6. En dernier lieu, si le requérant soutient que la décision attaquée est entachée d’une erreur manifeste d’appréciation cela ne ressort pas des pièces du dossier. Par suite le moyen doit être écarté.
7. Il résulte de tout ce qui précède que les conclusions à fin d’annulation présentées doivent être rejetées. Il en va de même, par voie de conséquence, de ses conclusions à fin d’injonction, ainsi que de celles présentées sur le fondement de l’article L. 761-1 du code de justice administrative et de l’article 37 de la loi du 10 juillet 1991 relative à l'aide juridique.
D É C I D E :
Article 1er : M. D... est admis à l’aide juridictionnelle à titre provisoire.
Article 2 : Le surplus des conclusions de la requête est rejeté.
Article 3 : Le présent jugement sera notifié à M. A... D... et au préfet des Hauts-de-Seine.
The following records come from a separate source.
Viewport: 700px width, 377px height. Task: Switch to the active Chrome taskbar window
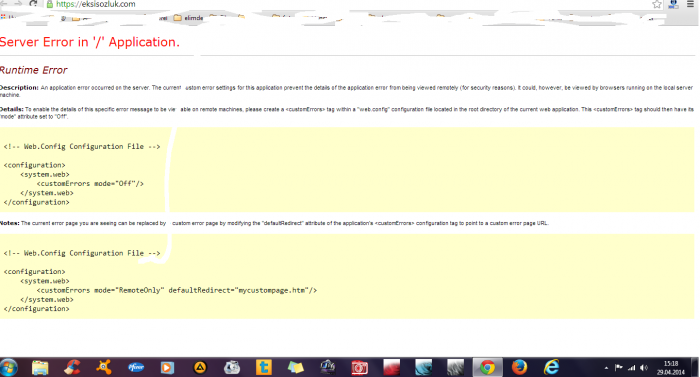click(488, 368)
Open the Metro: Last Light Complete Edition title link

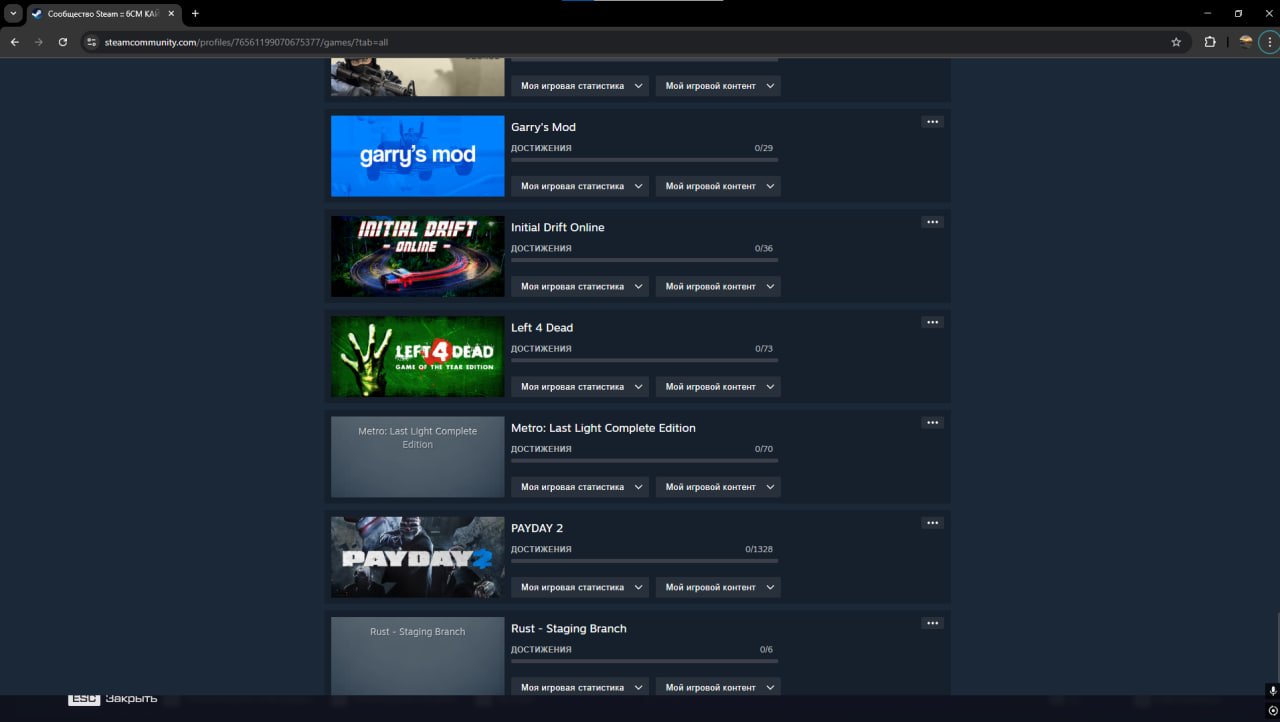(x=603, y=428)
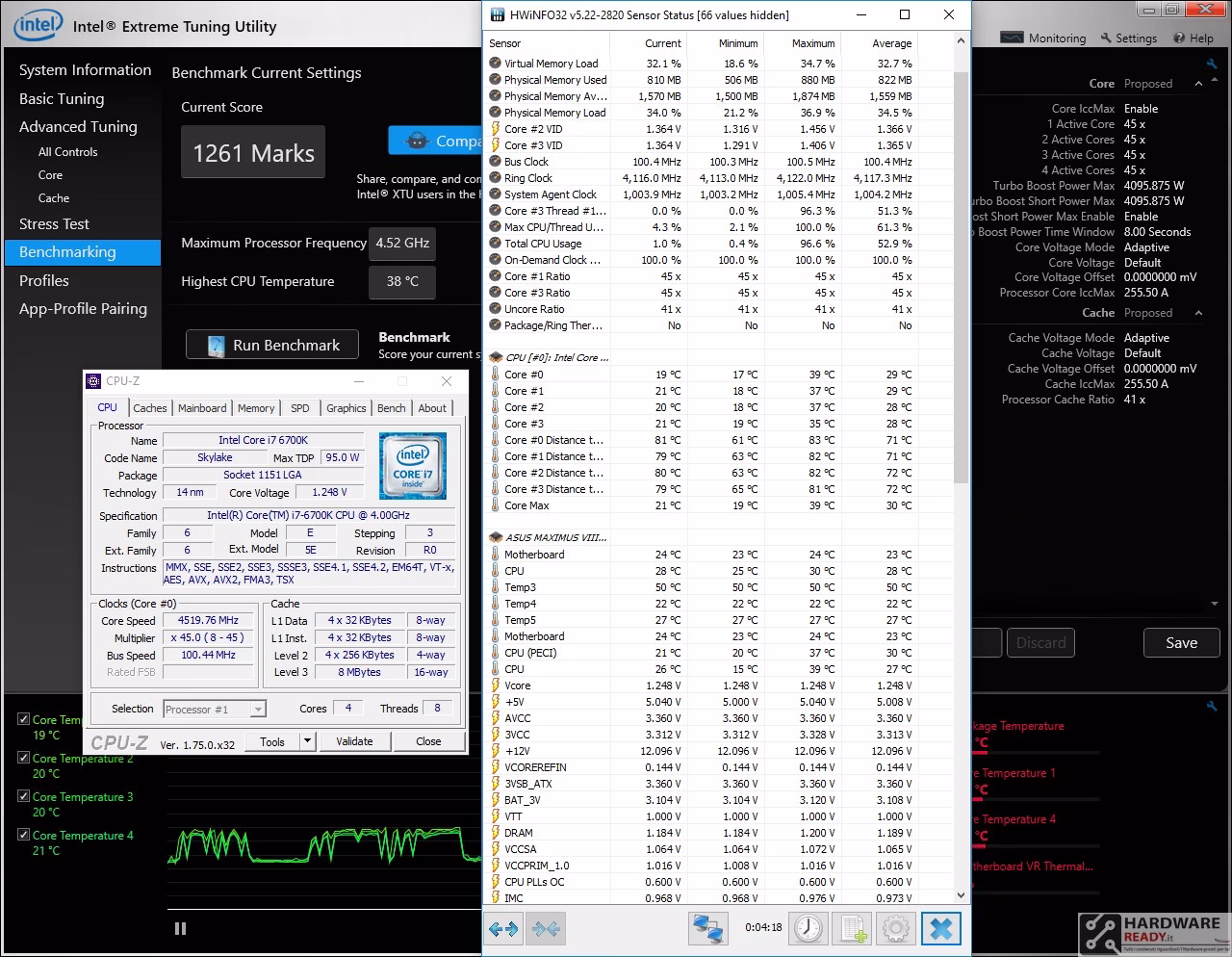Toggle Core Temperature 4 checkbox
This screenshot has height=957, width=1232.
(24, 835)

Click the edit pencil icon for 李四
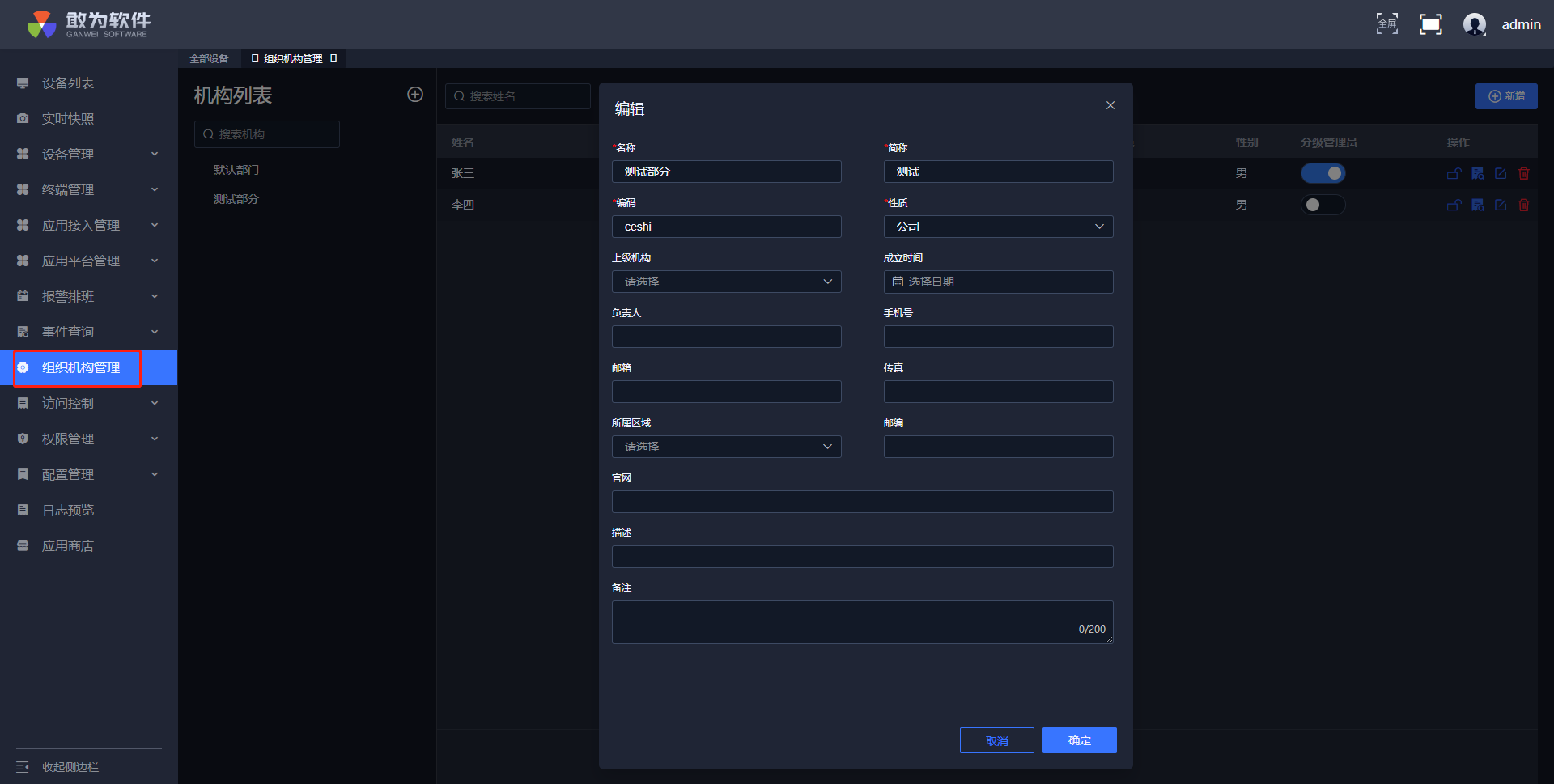click(1501, 205)

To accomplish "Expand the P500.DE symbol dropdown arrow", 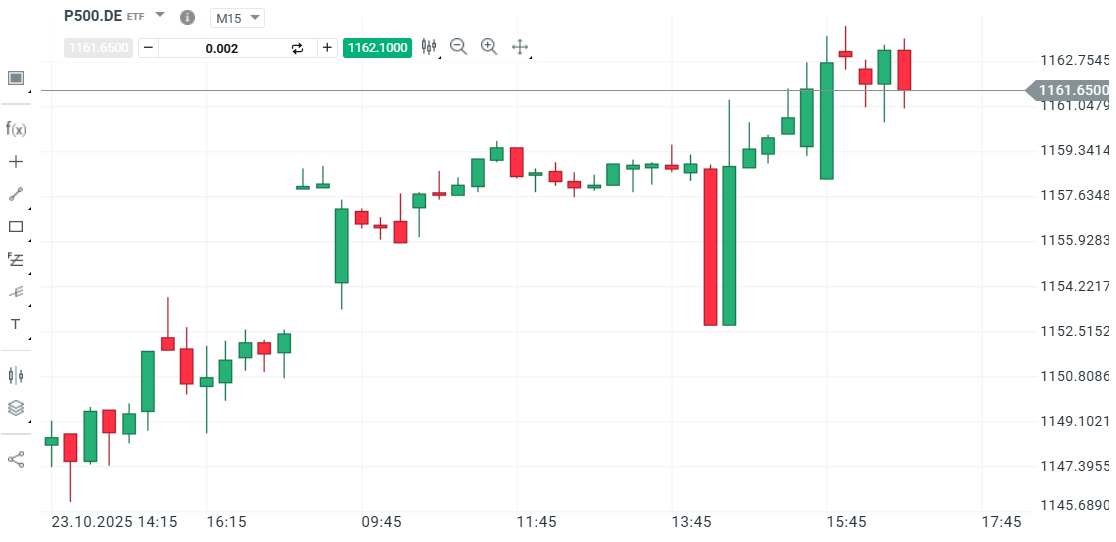I will pyautogui.click(x=160, y=16).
Rendu public par mise à disposition du greffe le 31 décembre 2025.
La magistrate désignée,
signé
C. GoudenècheLa greffière,
signé
M. C...La République mande et ordonne aux préfets des Hauts-de-Seine en ce qui les concernent ou à tous commissaires de justice à ce requis en ce qui concerne les voies de droit commun, contre les parties privées, de pourvoir à l'exécution de la présente décision.